Traffic median in Queens, New York

Mall Eighteen is a traffic mall acquired by New York City for park purposes in 1913 and completed as a park in 1918. At the time, the eastern end of this park served as a plaza for the College Point Long Island Rail Road (LIRR) station. It is named after 18th Avenue on which it is located.

The area surrounding this community was first settled in 1645 when colonial Dutch Governor Willem Kieft purchased the parcel of land and granted use to Dutch and English families. College Point takes its name from St. Paul's College, a shortly-operated college that was founded in 1838 and discontinued in 1850.

College Point remained a primarily rural town until the mid-1850s, when rubber factory executive Conrad Poppenhusen arrived in the region and spurred a rapid industrialization of the area. To attract travelers and customers to College Point, Poppenhusen financed the construction of the Whitestone Branch of the LIRR in 1869. The rail line terminated at Whitestone Landing and each station featured charming Victorian architecture. In the railroad’s early years, College Point was a summer destination valued for its beer gardens and waterfront resorts. The area around the station served as a downtown for the village of College Point.

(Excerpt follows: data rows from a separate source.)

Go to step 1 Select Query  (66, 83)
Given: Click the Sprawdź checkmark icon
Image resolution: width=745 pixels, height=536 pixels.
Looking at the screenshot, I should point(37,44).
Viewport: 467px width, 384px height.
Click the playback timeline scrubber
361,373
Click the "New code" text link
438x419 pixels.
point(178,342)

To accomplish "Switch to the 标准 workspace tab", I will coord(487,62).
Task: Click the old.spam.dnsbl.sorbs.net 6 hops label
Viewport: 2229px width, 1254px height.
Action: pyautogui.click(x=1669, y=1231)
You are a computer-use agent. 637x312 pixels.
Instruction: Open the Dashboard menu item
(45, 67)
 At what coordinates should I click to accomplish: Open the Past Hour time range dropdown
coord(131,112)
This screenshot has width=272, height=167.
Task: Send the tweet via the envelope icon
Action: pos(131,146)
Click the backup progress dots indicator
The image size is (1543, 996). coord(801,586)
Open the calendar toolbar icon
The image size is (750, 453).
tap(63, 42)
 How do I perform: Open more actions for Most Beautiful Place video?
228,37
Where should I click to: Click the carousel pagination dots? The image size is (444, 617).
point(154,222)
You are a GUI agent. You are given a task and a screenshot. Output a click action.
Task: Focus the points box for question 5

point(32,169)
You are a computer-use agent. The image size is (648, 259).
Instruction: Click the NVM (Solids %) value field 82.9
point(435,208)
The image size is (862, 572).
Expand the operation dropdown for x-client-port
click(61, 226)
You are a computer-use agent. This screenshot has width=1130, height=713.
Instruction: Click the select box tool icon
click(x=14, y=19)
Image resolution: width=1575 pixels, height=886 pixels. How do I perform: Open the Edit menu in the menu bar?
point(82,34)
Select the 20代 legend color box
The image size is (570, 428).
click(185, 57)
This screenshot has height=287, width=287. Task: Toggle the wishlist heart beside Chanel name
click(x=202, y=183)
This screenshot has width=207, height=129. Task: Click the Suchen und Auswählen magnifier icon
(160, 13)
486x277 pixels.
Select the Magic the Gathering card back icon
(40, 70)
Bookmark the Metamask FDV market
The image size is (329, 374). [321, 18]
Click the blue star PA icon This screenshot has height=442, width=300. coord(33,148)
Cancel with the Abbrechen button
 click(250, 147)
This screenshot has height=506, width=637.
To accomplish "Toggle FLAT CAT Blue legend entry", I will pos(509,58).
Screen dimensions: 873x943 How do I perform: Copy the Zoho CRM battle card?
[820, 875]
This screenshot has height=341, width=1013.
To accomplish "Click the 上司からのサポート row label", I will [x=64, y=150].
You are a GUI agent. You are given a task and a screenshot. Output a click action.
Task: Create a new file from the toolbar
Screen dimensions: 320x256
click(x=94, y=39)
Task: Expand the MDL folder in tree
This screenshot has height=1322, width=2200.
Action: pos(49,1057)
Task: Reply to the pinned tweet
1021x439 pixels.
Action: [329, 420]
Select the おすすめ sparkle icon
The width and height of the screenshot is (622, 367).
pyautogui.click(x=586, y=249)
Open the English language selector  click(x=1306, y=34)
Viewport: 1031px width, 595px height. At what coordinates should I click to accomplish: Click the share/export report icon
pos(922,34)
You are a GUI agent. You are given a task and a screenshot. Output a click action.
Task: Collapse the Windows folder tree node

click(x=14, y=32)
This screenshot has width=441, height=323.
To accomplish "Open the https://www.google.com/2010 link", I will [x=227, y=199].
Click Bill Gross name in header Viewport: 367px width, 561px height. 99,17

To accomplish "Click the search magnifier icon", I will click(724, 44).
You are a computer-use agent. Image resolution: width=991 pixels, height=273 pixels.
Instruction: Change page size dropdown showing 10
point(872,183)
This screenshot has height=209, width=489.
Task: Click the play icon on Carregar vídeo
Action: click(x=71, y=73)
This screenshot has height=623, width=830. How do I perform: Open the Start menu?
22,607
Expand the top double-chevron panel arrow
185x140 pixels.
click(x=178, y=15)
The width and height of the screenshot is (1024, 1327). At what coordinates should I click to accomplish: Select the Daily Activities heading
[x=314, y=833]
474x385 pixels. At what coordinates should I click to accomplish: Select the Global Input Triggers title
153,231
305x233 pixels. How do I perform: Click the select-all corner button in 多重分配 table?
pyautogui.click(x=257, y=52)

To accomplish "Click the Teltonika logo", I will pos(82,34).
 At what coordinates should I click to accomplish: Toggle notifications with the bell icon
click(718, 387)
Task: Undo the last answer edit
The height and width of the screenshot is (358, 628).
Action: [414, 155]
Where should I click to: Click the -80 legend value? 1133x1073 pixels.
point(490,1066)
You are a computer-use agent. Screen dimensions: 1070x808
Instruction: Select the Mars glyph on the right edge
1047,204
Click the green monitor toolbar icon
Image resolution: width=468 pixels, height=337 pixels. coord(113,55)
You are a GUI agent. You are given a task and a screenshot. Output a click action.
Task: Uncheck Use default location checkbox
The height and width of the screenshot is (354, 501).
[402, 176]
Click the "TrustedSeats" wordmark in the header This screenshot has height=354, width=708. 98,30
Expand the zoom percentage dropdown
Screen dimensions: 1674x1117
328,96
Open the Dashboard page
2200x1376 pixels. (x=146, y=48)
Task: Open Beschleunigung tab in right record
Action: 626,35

In 1930, American Legion Post 853, an organization of war veterans residing in College Point, submitted names of local servicemen killed in the First World War. The stone monument contains 20 names on its bronze plaque. Initially, the monument also included two captured cannons and cannonballs and a flagpole.

With the Prohibition, most beer gardens and hotels in College Point shuttered and ridership on the Whitestone Branch declined as well. The LIRR proposed leasing the railway to the city for use as a subway line. Failing to gain the city’s support, the LIRR commenced proceedings to abandon the line. On February 16, 1932, the last train departed from College Point. The once-bustling blocks around Mall Eighteen fell silent and the former train station became a warehouse.

The enduring presence of the College Point War Memorial serves as testament to the deeply embedded civic culture of a neighborhood that remembers its veterans in a location that was once the center of the community and its connection to the city.